Requirement:
Repeat word for word the lines that begin with the line containing "coordinates (466, 30)." and end with the line containing "center [589, 650].", including both of those lines.

(Items from a dataset)
● ● ● ●

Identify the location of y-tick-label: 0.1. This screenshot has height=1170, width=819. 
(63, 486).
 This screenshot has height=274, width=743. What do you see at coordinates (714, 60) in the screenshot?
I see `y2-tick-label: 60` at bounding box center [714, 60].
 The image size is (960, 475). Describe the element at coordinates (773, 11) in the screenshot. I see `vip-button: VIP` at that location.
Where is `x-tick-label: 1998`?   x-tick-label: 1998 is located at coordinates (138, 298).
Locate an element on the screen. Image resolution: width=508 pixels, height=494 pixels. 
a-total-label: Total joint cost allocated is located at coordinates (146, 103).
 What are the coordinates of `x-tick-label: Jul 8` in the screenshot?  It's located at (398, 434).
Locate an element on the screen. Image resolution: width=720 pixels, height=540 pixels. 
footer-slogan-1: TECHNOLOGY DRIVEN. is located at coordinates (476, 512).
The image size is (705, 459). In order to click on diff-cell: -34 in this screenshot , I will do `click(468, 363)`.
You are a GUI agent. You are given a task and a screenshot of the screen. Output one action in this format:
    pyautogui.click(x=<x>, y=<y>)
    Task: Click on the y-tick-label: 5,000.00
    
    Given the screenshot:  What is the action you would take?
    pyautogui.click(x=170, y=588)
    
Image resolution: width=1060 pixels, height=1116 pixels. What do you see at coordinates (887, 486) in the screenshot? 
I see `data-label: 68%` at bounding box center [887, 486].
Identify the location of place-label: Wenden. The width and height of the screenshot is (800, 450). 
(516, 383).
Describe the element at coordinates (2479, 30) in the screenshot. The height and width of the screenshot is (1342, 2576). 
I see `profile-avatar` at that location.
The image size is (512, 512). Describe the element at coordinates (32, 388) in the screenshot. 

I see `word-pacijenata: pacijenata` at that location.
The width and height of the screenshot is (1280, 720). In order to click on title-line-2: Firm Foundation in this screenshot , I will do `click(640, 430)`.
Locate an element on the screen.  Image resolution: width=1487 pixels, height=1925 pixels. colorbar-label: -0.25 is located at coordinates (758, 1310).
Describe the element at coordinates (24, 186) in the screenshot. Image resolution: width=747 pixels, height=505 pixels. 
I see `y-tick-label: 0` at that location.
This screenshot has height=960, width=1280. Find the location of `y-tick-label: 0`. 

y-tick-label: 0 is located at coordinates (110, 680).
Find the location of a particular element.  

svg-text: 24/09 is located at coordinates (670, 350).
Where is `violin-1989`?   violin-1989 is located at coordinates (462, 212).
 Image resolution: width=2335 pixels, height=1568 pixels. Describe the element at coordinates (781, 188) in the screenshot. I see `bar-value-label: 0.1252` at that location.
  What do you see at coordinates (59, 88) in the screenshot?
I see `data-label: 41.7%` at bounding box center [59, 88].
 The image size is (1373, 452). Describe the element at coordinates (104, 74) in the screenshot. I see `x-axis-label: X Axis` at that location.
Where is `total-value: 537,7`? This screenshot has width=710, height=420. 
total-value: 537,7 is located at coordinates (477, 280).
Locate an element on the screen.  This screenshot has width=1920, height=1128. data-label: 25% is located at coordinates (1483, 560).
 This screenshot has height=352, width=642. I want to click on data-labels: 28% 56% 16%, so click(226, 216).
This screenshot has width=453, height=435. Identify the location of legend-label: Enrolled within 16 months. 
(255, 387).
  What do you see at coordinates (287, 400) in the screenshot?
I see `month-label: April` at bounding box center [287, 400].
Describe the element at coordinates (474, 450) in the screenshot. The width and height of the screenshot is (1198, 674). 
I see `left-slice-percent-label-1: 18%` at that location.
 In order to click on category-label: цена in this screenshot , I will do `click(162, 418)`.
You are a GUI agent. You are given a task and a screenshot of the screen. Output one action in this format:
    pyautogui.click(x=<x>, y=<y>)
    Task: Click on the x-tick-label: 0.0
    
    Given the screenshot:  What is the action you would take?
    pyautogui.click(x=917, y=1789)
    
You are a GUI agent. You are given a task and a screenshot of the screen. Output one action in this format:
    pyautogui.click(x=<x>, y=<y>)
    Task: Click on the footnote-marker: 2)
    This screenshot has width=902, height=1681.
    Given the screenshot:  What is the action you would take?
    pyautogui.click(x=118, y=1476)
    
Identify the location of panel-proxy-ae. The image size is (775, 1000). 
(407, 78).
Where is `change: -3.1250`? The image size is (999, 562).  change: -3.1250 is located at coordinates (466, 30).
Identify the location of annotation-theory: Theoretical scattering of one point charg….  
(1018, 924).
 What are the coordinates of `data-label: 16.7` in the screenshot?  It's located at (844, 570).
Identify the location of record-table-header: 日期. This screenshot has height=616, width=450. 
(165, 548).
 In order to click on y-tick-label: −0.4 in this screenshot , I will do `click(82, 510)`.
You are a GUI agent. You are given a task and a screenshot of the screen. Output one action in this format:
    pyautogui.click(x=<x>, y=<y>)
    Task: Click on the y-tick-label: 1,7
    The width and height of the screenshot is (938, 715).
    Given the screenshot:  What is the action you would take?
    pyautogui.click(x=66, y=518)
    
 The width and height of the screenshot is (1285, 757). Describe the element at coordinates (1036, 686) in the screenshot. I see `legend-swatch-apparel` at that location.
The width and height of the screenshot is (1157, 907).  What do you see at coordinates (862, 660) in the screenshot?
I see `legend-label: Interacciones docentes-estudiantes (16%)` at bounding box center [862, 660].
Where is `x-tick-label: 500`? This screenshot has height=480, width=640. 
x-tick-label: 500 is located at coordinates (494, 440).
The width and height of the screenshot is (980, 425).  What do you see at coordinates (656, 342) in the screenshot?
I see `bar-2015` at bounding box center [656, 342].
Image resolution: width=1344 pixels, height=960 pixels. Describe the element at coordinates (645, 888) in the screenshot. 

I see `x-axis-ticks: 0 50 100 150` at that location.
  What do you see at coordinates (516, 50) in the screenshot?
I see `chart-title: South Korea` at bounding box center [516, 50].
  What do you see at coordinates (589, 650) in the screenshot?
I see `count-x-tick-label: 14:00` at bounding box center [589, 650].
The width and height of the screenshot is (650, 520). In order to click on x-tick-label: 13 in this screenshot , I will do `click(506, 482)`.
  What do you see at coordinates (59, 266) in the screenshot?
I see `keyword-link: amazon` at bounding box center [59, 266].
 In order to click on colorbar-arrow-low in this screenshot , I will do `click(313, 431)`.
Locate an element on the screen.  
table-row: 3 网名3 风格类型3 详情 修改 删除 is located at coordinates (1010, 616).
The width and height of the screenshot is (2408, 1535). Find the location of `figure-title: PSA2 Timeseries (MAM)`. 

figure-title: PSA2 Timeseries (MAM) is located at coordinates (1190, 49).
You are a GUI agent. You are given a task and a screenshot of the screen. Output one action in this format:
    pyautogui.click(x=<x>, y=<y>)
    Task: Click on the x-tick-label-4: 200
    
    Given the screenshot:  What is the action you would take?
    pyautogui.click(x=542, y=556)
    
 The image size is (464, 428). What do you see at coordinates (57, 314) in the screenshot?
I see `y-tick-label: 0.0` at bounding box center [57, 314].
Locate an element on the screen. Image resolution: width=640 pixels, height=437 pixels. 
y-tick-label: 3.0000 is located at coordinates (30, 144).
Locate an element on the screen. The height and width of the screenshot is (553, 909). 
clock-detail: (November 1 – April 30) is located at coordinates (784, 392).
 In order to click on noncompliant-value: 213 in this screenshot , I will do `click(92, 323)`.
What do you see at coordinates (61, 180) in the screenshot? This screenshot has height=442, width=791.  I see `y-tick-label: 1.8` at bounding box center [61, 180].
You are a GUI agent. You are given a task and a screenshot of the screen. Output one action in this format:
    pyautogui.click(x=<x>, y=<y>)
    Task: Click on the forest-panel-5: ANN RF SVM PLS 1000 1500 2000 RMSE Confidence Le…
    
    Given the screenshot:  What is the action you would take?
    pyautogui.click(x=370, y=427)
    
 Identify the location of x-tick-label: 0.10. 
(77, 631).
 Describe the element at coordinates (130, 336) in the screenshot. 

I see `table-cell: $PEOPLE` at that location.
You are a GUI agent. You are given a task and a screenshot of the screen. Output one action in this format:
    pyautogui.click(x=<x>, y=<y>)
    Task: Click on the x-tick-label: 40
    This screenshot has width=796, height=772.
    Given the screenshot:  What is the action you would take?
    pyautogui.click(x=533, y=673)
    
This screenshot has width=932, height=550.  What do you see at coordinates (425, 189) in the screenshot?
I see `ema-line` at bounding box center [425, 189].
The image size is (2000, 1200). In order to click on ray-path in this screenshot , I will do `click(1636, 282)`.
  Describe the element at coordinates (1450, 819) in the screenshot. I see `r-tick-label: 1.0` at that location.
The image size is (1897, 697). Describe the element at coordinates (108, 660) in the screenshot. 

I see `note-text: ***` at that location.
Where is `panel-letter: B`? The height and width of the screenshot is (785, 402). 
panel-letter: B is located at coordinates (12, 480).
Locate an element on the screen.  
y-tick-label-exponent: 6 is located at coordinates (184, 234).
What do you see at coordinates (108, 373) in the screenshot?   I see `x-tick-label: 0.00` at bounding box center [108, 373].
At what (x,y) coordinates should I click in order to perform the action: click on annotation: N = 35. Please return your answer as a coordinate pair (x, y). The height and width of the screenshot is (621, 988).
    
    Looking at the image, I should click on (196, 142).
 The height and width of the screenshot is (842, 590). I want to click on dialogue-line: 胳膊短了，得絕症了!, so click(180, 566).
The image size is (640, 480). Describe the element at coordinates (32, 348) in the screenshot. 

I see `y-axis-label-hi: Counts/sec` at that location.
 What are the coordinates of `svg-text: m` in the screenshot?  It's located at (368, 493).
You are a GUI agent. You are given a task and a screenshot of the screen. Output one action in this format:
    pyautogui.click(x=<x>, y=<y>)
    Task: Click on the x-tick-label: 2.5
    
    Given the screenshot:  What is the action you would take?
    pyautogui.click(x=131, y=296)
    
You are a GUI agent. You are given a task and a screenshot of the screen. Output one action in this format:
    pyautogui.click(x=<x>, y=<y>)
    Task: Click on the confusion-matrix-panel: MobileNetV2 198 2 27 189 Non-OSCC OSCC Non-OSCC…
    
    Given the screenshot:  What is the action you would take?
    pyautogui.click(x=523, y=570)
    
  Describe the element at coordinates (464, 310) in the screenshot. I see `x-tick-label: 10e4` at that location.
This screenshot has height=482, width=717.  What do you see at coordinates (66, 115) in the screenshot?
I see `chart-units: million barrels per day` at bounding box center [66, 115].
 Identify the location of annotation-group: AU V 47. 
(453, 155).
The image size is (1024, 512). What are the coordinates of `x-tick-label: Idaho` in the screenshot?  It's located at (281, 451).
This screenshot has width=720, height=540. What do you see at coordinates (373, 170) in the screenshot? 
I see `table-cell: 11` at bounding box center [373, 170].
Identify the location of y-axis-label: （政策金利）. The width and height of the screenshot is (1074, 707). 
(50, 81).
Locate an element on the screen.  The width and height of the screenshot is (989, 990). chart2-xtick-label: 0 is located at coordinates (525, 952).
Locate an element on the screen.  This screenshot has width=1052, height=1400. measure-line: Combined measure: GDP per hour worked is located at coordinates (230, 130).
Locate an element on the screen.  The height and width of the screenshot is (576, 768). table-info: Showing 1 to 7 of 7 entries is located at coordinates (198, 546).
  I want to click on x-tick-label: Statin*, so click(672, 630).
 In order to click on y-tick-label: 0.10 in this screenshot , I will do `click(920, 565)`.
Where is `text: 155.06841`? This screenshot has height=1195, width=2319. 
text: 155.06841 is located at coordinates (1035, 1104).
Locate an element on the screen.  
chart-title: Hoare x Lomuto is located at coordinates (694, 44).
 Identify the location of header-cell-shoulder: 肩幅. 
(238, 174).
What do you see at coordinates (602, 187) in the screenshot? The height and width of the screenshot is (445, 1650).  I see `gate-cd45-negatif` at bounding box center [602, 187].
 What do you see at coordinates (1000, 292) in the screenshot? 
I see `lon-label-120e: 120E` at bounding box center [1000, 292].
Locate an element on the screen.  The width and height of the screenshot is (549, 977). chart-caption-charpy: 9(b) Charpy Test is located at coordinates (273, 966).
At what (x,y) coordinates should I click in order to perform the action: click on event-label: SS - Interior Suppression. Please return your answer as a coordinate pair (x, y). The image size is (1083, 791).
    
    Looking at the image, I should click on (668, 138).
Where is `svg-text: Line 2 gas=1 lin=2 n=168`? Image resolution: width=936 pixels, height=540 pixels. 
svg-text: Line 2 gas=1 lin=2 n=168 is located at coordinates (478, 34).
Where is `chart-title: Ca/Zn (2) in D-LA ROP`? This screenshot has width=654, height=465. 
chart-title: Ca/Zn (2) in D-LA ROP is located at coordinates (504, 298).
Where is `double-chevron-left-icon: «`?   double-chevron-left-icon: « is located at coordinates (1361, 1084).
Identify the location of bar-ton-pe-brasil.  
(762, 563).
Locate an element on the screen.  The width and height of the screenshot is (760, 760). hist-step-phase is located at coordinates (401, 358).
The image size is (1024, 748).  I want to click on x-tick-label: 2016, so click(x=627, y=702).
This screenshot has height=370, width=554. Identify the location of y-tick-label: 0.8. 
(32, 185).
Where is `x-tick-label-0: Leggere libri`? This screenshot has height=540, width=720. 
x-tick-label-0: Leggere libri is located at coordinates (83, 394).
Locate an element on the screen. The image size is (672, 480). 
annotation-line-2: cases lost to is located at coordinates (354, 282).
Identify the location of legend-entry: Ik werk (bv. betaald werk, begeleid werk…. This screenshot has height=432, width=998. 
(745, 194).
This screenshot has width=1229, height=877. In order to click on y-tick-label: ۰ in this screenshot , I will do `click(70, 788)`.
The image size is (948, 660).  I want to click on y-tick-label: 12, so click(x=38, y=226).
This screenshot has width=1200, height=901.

● ● ● ●

Result for this task:
Where is `change: -3.1250`? The image size is (999, 562).  change: -3.1250 is located at coordinates (466, 30).
Identify the location of annotation-theory: Theoretical scattering of one point charg….  
(1018, 924).
 What are the coordinates of `data-label: 16.7` in the screenshot?  It's located at (844, 570).
Identify the location of record-table-header: 日期. This screenshot has height=616, width=450. 
(165, 548).
 In order to click on y-tick-label: −0.4 in this screenshot , I will do `click(82, 510)`.
You are a GUI agent. You are given a task and a screenshot of the screen. Output one action in this format:
    pyautogui.click(x=<x>, y=<y>)
    Task: Click on the y-tick-label: 1,7
    The width and height of the screenshot is (938, 715).
    Given the screenshot:  What is the action you would take?
    pyautogui.click(x=66, y=518)
    
 The width and height of the screenshot is (1285, 757). Describe the element at coordinates (1036, 686) in the screenshot. I see `legend-swatch-apparel` at that location.
The width and height of the screenshot is (1157, 907).  What do you see at coordinates (862, 660) in the screenshot?
I see `legend-label: Interacciones docentes-estudiantes (16%)` at bounding box center [862, 660].
Where is `x-tick-label: 500`? This screenshot has height=480, width=640. 
x-tick-label: 500 is located at coordinates (494, 440).
The width and height of the screenshot is (980, 425).  What do you see at coordinates (656, 342) in the screenshot?
I see `bar-2015` at bounding box center [656, 342].
Image resolution: width=1344 pixels, height=960 pixels. Describe the element at coordinates (645, 888) in the screenshot. 

I see `x-axis-ticks: 0 50 100 150` at that location.
  What do you see at coordinates (516, 50) in the screenshot?
I see `chart-title: South Korea` at bounding box center [516, 50].
  What do you see at coordinates (589, 650) in the screenshot?
I see `count-x-tick-label: 14:00` at bounding box center [589, 650].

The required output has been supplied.